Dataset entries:

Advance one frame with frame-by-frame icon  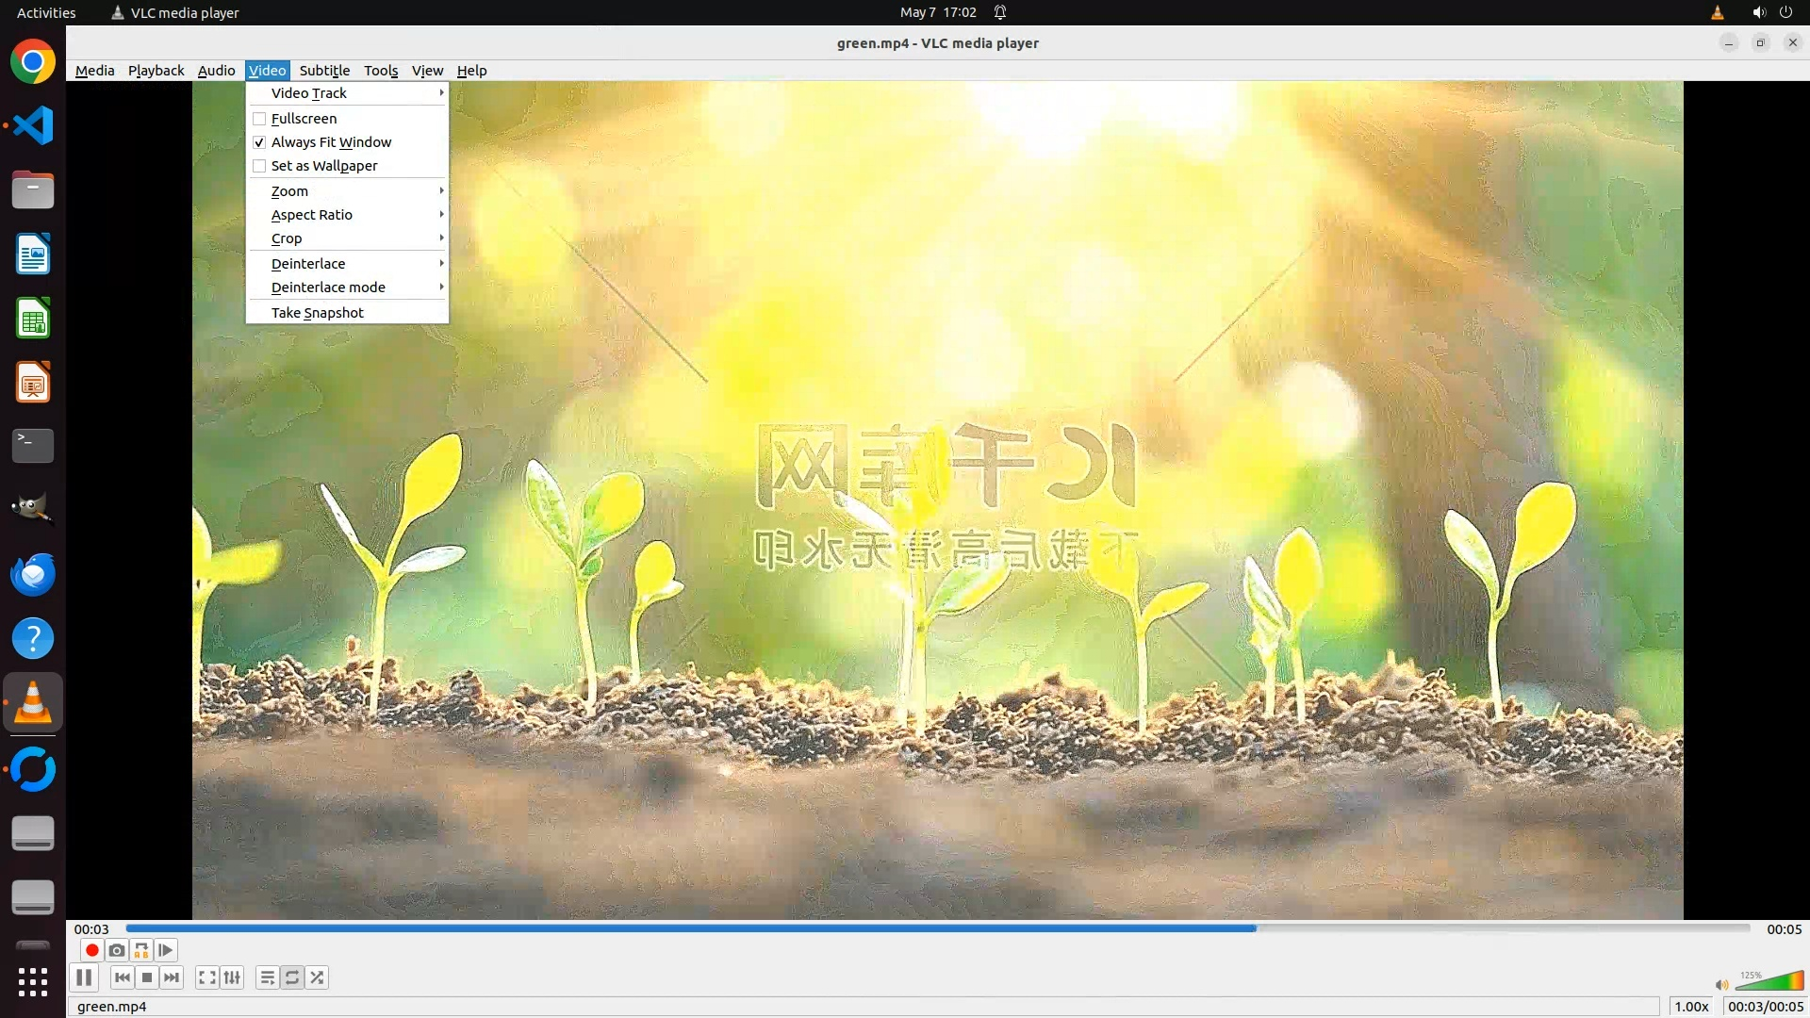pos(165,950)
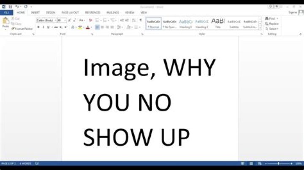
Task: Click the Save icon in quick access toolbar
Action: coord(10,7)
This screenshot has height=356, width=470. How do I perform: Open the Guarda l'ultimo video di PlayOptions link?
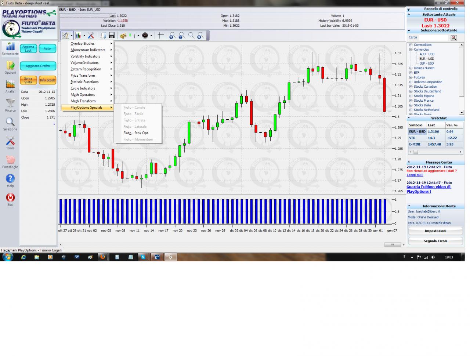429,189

GIVEN PROBLEM:
Repeat everything from the line containing "This screenshot has" down to the end of the records, leaving the pictures out.

RESULT OF THE EXERCISE:
This screenshot has height=356, width=470. How do I perform: Open the Guarda l'ultimo video di PlayOptions link?
429,189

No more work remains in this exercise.